What the task requires:
In the copy, include exactly the lines from the one with "You are a computer-use agent. 800x600 pixels." through the end of the data and no others, both ends kept, with every picture left out.

Saved entries:
- Opening Delimiter -

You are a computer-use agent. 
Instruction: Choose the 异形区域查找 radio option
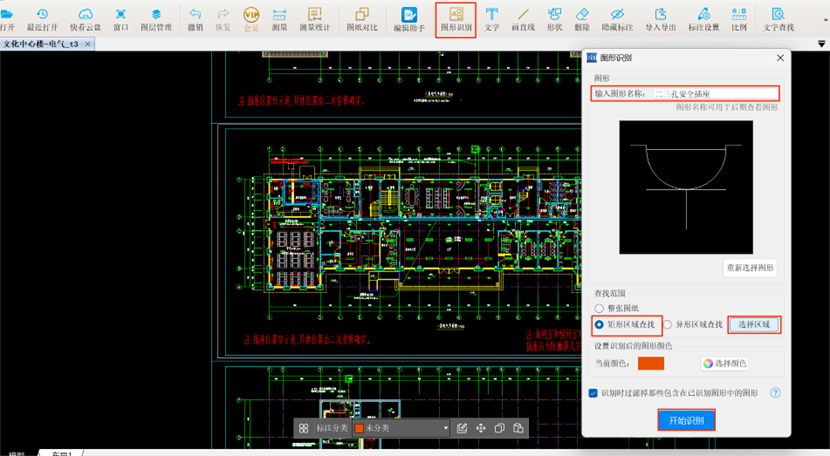point(668,325)
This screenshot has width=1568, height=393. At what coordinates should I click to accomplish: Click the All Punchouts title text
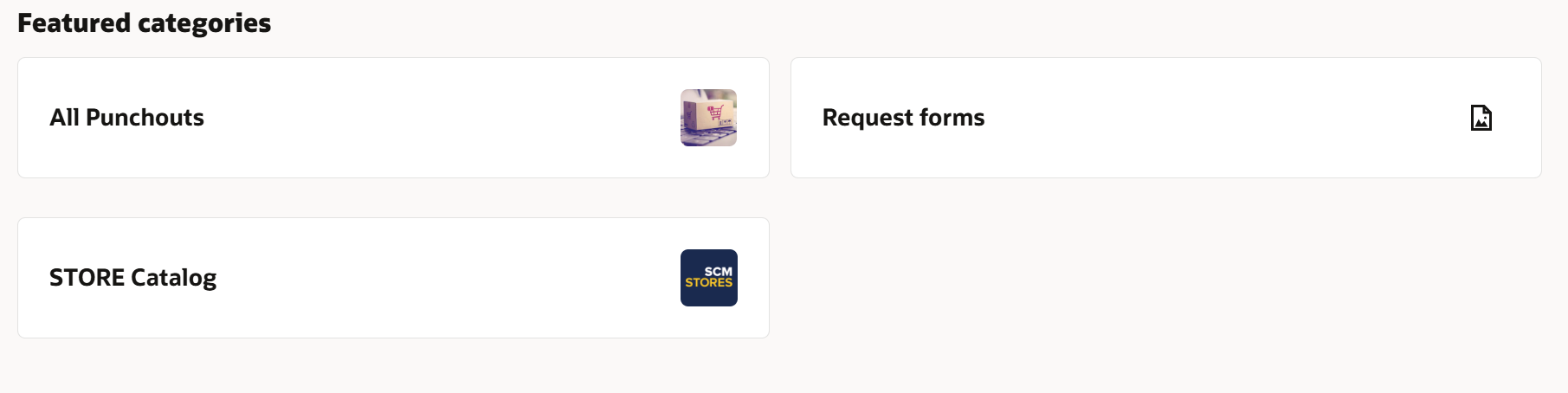[127, 118]
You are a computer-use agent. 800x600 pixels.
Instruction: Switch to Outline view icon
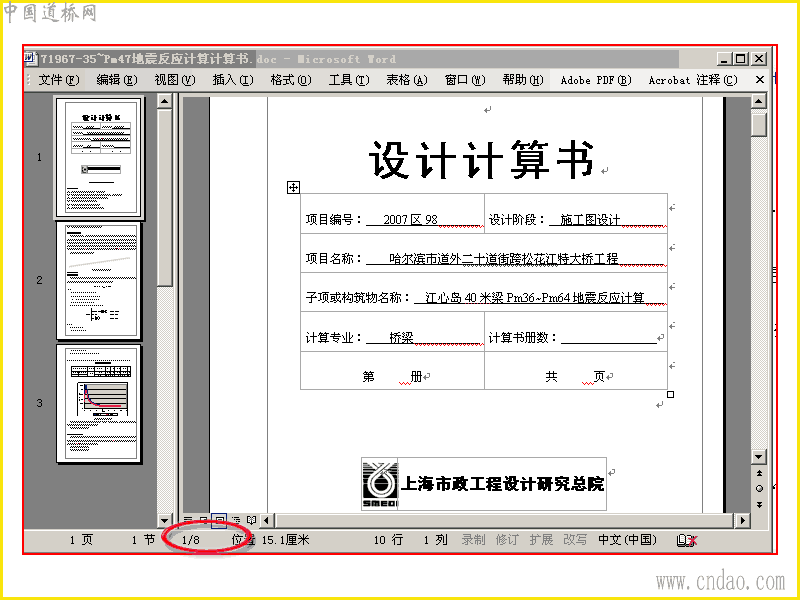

- Closing Delimiter -

Result below:
You are a computer-use agent. 800x600 pixels.
Instruction: Switch to Outline view icon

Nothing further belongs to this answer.